Taioha'e Bay: Small World, with Sharks!
We’ve spent the last four days readjusting to having land nearby and getting into the swing of things in Nuku Hiva. Our first task was to get ourselves and Helios checked in through customs. This took us two visits to one of our new friends, Kevin. Kevin is an American and runs a Yacht Services business assisting sailors in jumping through bureaucratic hoops upon arrival. We made our first attempt to get checked in on Monday at 11:30 am; Kevin told us to come back at 7:30 am on Tuesday because the gendarmerie was closing in ten minutes. This is a pattern we’ve come to understand as the norm, businesses generally begin operating between 6 or 7 am and close before the heat of the day sets in. We’ve fallen into the same rhythm, naps being a key feature of the afternoon.
There are well over 60 boats sharing this bay with us; Taioha’e Bay is the largest, most developed village (but don’t be fooled, there’s still only one main road about a mile long) in the Marquesas and the only place to get diesel and gasoline, making it a transit point for most cruisers that pass through the region.
While waiting for Kevin, we had the chance to start to get to know some of the other cruisers in the bay. The smallness of the world quickly became apparent. Of the ten or so people we met at the time, six heralded from the Bay Area. And they seemed to get closer to home as we continued to chat, Saratoga, North Beach, Rockridge—College and Broadway, just five blocks from our home of three years. We had sundowners with a family on a neighboring cutter that made landfall just a few hours ahead of us, Asmara Sky. The captain onboard had graduated from the same small private school in Ojai, California at the same time as two of my cousins. He estimated that their graduating class had about 60 people—a small world, indeed.
Aside from making new friends, we’ve been taking walks through town and spending time jumping in the bay and cruising on the paddle board. We were swimming quite liberally, until a fateful stop at the dinghy dock. We were headed for our Tuesday morning appointment with Kevin, when Dominic slowed the motor as we approached the dock, a cement quay with a stainless steel ladder dropping to the water line. There were fisherman on the quay cleaning the day’s catch and tossing fish heads and entrails back into the water. In the water, there was a violent thrashing of fins.
“Those must be sharks,” Dominic said. And in a moment of pure denial I responded with, “No, those have to be more Manta Rays.”

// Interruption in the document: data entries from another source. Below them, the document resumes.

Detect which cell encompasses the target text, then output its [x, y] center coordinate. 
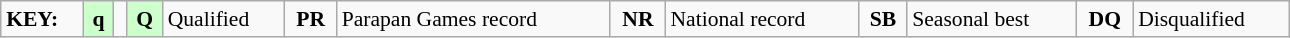
SB [884, 19]
KEY: [42, 19]
DQ [1104, 19]
PR [311, 19]
Seasonal best [992, 19]
NR [638, 19]
Q [145, 19]
National record [762, 19]
Qualified [224, 19]
q [98, 19]
Parapan Games record [474, 19]
Disqualified [1211, 19]
Locate the cell with the specified text and output its [x, y] center coordinate. 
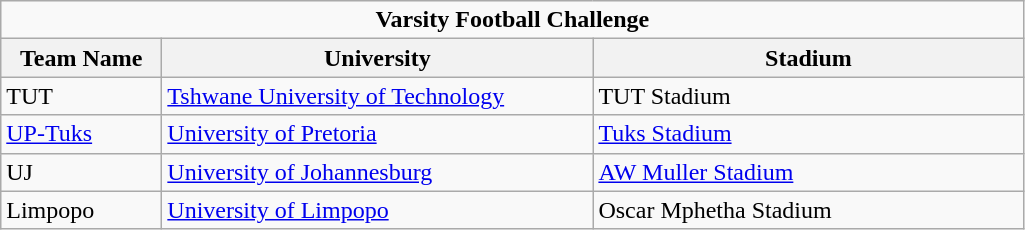
University of Limpopo [378, 210]
Varsity Football Challenge [512, 20]
Tshwane University of Technology [378, 96]
UP-Tuks [82, 134]
TUT Stadium [808, 96]
Tuks Stadium [808, 134]
Stadium [808, 58]
University of Pretoria [378, 134]
University [378, 58]
University of Johannesburg [378, 172]
UJ [82, 172]
AW Muller Stadium [808, 172]
Limpopo [82, 210]
Oscar Mphetha Stadium [808, 210]
TUT [82, 96]
Team Name [82, 58]
Pinpoint the cell where the given text exists, returning its (x, y) midpoint coordinate. 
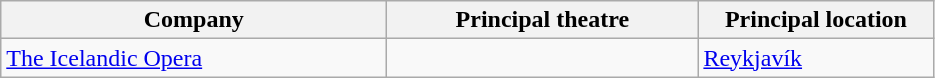
Principal location (816, 20)
Principal theatre (542, 20)
Reykjavík (816, 58)
Company (194, 20)
The Icelandic Opera (194, 58)
Locate the cell with the specified text and output its [x, y] center coordinate. 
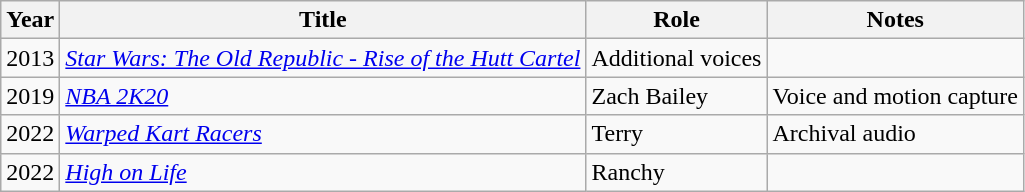
Additional voices [676, 58]
Ranchy [676, 172]
Title [323, 20]
Zach Bailey [676, 96]
NBA 2K20 [323, 96]
Star Wars: The Old Republic - Rise of the Hutt Cartel [323, 58]
Notes [896, 20]
Archival audio [896, 134]
2013 [30, 58]
2019 [30, 96]
Role [676, 20]
Warped Kart Racers [323, 134]
Year [30, 20]
Voice and motion capture [896, 96]
High on Life [323, 172]
Terry [676, 134]
Detect which cell encompasses the target text, then output its (x, y) center coordinate. 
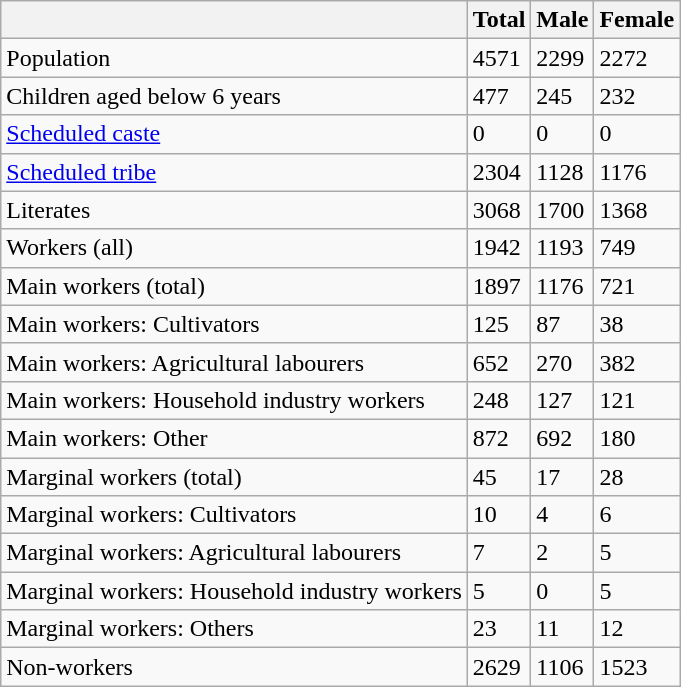
127 (562, 400)
Main workers: Other (234, 438)
Main workers: Cultivators (234, 324)
121 (637, 400)
232 (637, 96)
1897 (499, 286)
477 (499, 96)
17 (562, 477)
270 (562, 362)
4 (562, 515)
692 (562, 438)
Non-workers (234, 667)
2 (562, 553)
Male (562, 20)
180 (637, 438)
Marginal workers: Cultivators (234, 515)
Scheduled caste (234, 134)
1523 (637, 667)
1368 (637, 210)
12 (637, 629)
2299 (562, 58)
1193 (562, 248)
749 (637, 248)
Female (637, 20)
382 (637, 362)
23 (499, 629)
87 (562, 324)
28 (637, 477)
3068 (499, 210)
1128 (562, 172)
Marginal workers: Others (234, 629)
1700 (562, 210)
Literates (234, 210)
10 (499, 515)
1942 (499, 248)
11 (562, 629)
Population (234, 58)
Main workers (total) (234, 286)
Children aged below 6 years (234, 96)
2304 (499, 172)
721 (637, 286)
Marginal workers: Household industry workers (234, 591)
1106 (562, 667)
4571 (499, 58)
245 (562, 96)
Scheduled tribe (234, 172)
2629 (499, 667)
45 (499, 477)
Marginal workers: Agricultural labourers (234, 553)
Main workers: Agricultural labourers (234, 362)
7 (499, 553)
Marginal workers (total) (234, 477)
248 (499, 400)
38 (637, 324)
Main workers: Household industry workers (234, 400)
6 (637, 515)
Total (499, 20)
2272 (637, 58)
652 (499, 362)
125 (499, 324)
Workers (all) (234, 248)
872 (499, 438)
Locate the cell with the specified text and output its [x, y] center coordinate. 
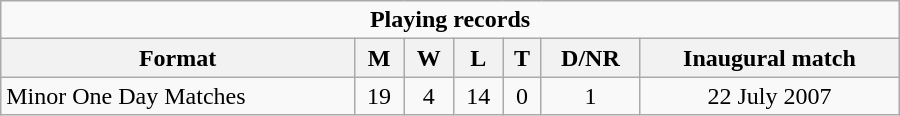
L [478, 58]
M [379, 58]
Playing records [450, 20]
19 [379, 96]
4 [429, 96]
14 [478, 96]
Format [178, 58]
W [429, 58]
1 [590, 96]
T [522, 58]
22 July 2007 [770, 96]
0 [522, 96]
Minor One Day Matches [178, 96]
D/NR [590, 58]
Inaugural match [770, 58]
Determine the (x, y) coordinate at the center of the cell enclosing the given text.  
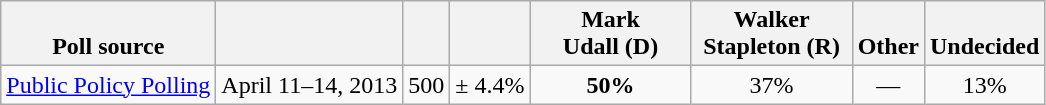
WalkerStapleton (R) (772, 34)
MarkUdall (D) (610, 34)
50% (610, 85)
Public Policy Polling (108, 85)
13% (984, 85)
Other (888, 34)
Undecided (984, 34)
— (888, 85)
500 (426, 85)
± 4.4% (490, 85)
Poll source (108, 34)
37% (772, 85)
April 11–14, 2013 (310, 85)
Extract the (X, Y) coordinate from the center of the cell holding the provided text.  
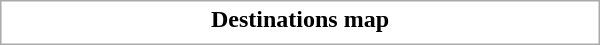
Destinations map (300, 19)
Pinpoint the cell where the given text exists, returning its (x, y) midpoint coordinate. 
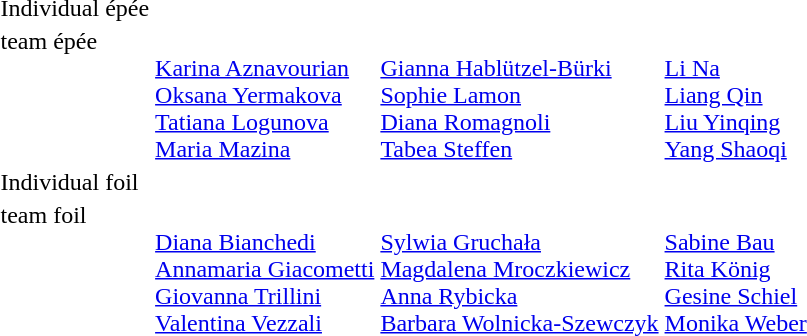
Gianna Hablützel-Bürki Sophie Lamon Diana Romagnoli Tabea Steffen (520, 95)
Karina Aznavourian Oksana Yermakova Tatiana Logunova Maria Mazina (265, 95)
Determine the (x, y) coordinate at the center of the cell enclosing the given text.  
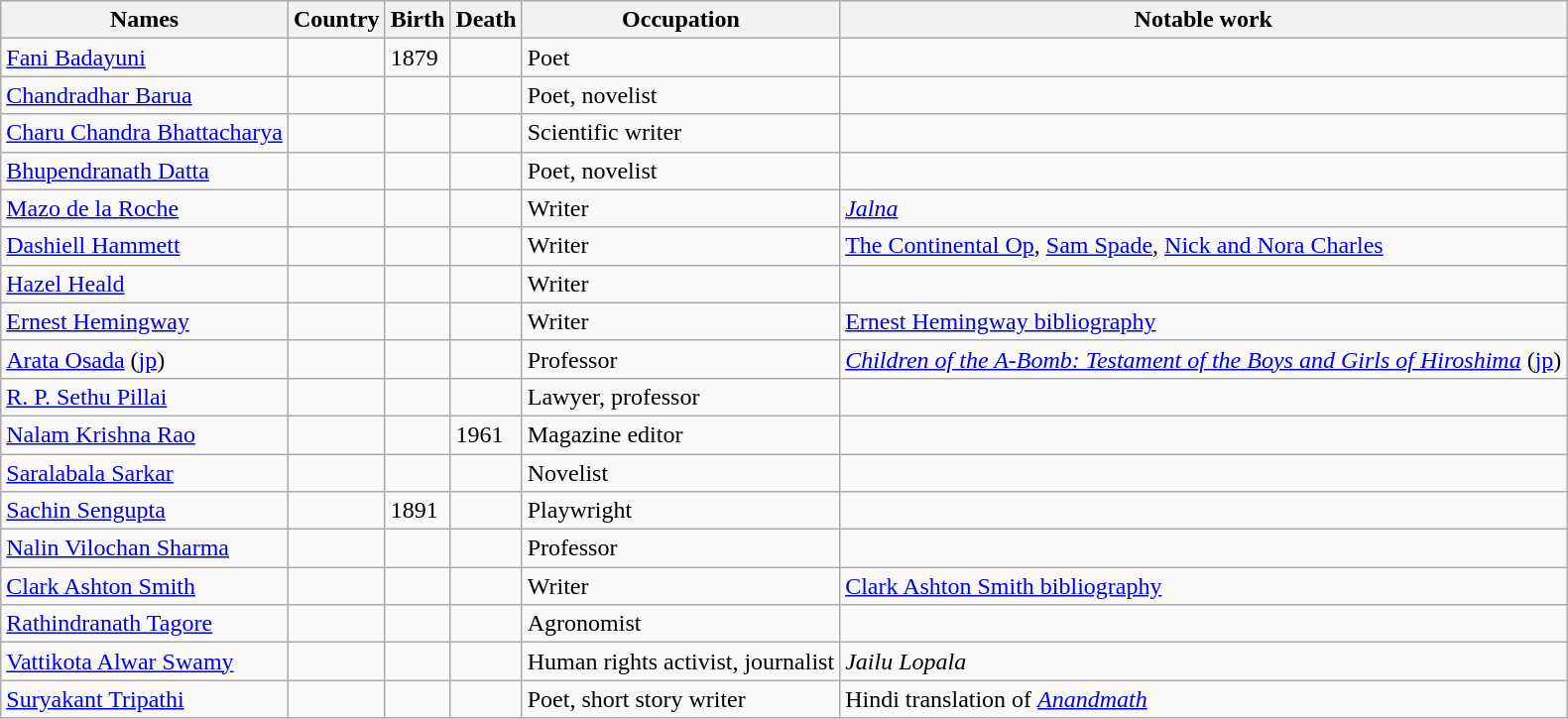
Poet (680, 58)
Hazel Heald (145, 284)
Charu Chandra Bhattacharya (145, 133)
1961 (486, 434)
Rathindranath Tagore (145, 624)
Clark Ashton Smith bibliography (1204, 586)
Playwright (680, 511)
Agronomist (680, 624)
Poet, short story writer (680, 699)
Notable work (1204, 20)
Jailu Lopala (1204, 662)
Hindi translation of Anandmath (1204, 699)
Nalam Krishna Rao (145, 434)
Nalin Vilochan Sharma (145, 548)
Scientific writer (680, 133)
Birth (418, 20)
Sachin Sengupta (145, 511)
Jalna (1204, 208)
1879 (418, 58)
1891 (418, 511)
Vattikota Alwar Swamy (145, 662)
Dashiell Hammett (145, 246)
Arata Osada (jp) (145, 359)
Death (486, 20)
Children of the A-Bomb: Testament of the Boys and Girls of Hiroshima (jp) (1204, 359)
Ernest Hemingway (145, 321)
Saralabala Sarkar (145, 473)
Occupation (680, 20)
Chandradhar Barua (145, 95)
Suryakant Tripathi (145, 699)
Mazo de la Roche (145, 208)
Bhupendranath Datta (145, 171)
Novelist (680, 473)
R. P. Sethu Pillai (145, 397)
Ernest Hemingway bibliography (1204, 321)
Names (145, 20)
Clark Ashton Smith (145, 586)
Fani Badayuni (145, 58)
Human rights activist, journalist (680, 662)
Magazine editor (680, 434)
Lawyer, professor (680, 397)
Country (336, 20)
The Continental Op, Sam Spade, Nick and Nora Charles (1204, 246)
Pinpoint the cell where the given text exists, returning its [X, Y] midpoint coordinate. 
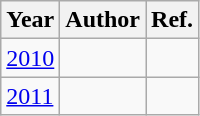
Author [103, 20]
2010 [30, 58]
Ref. [172, 20]
2011 [30, 96]
Year [30, 20]
For the text-containing cell, return its midpoint in (X, Y) coordinate format. 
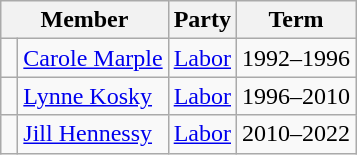
2010–2022 (296, 134)
Jill Hennessy (93, 134)
Lynne Kosky (93, 96)
Carole Marple (93, 58)
Member (84, 20)
Party (202, 20)
1996–2010 (296, 96)
Term (296, 20)
1992–1996 (296, 58)
Extract the [x, y] coordinate from the center of the cell holding the provided text.  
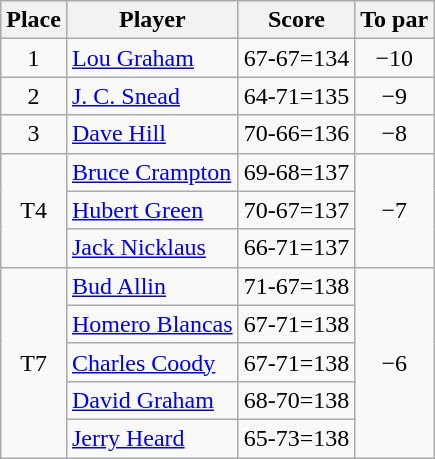
−6 [394, 362]
64-71=135 [296, 96]
Dave Hill [152, 134]
−8 [394, 134]
Bud Allin [152, 286]
Place [34, 20]
68-70=138 [296, 400]
To par [394, 20]
Homero Blancas [152, 324]
T4 [34, 210]
Player [152, 20]
David Graham [152, 400]
−7 [394, 210]
66-71=137 [296, 248]
Charles Coody [152, 362]
Jerry Heard [152, 438]
Lou Graham [152, 58]
70-66=136 [296, 134]
−10 [394, 58]
Jack Nicklaus [152, 248]
69-68=137 [296, 172]
T7 [34, 362]
71-67=138 [296, 286]
−9 [394, 96]
70-67=137 [296, 210]
J. C. Snead [152, 96]
Score [296, 20]
1 [34, 58]
Hubert Green [152, 210]
65-73=138 [296, 438]
67-67=134 [296, 58]
3 [34, 134]
2 [34, 96]
Bruce Crampton [152, 172]
Provide the [x, y] coordinate of the cell's center where the given text is located.  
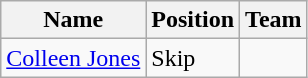
Name [74, 20]
Colleen Jones [74, 58]
Skip [193, 58]
Position [193, 20]
Team [274, 20]
For the text-containing cell, return its midpoint in (X, Y) coordinate format. 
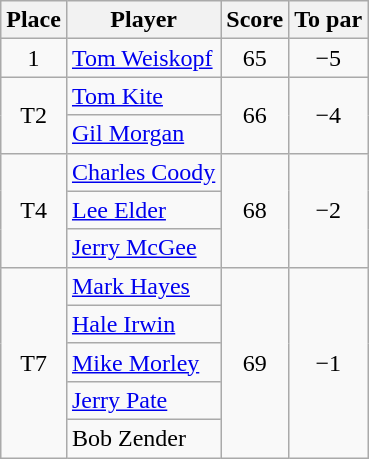
Hale Irwin (143, 324)
To par (328, 20)
Score (255, 20)
Mark Hayes (143, 286)
Player (143, 20)
69 (255, 362)
−4 (328, 115)
68 (255, 210)
Charles Coody (143, 172)
Jerry McGee (143, 248)
T2 (34, 115)
−2 (328, 210)
Bob Zender (143, 438)
Jerry Pate (143, 400)
T4 (34, 210)
66 (255, 115)
Tom Kite (143, 96)
Mike Morley (143, 362)
65 (255, 58)
Place (34, 20)
Lee Elder (143, 210)
1 (34, 58)
T7 (34, 362)
−1 (328, 362)
−5 (328, 58)
Gil Morgan (143, 134)
Tom Weiskopf (143, 58)
Identify which cell holds the provided text, then report its (x, y) central coordinate. 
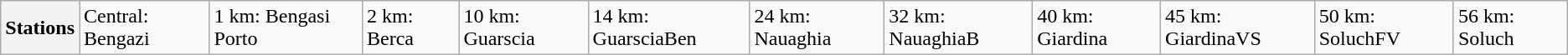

Getting closer, dorsal fins came into focus, and we realized that Dominic was correct. There was a frenzy of five foot sharks feeding between ourselves and safety. And then came the moment of throat constricting terror when I realized I had been swimming in shark infested waters…I didn’t even know it! I remember being anxious about sharks during morning swim practice in high school, and that was in a chlorinated swimming pool far from the ocean. This was absolutely horrifying.
Kevin assured us it was still safe to swim, and it had been sometime since any “cruisers had been turned into lunch.” We still jump in the water to cool off, but I hop out with great efficiency. Dominic’s technique is to exert himself as the “apex predator." I’ll swim more when we have better visibility of any lesser predators beneath us, which will likely be very soon. We need to make water in a less populated bay, so we purchased fresh groceries (abundant here: tuna, eggs, tomatoes, green beans, romaine, papaya, baguette) and are probably going to raise the anchor and head west to Hakatea Bay tomorrow…if we feel like it.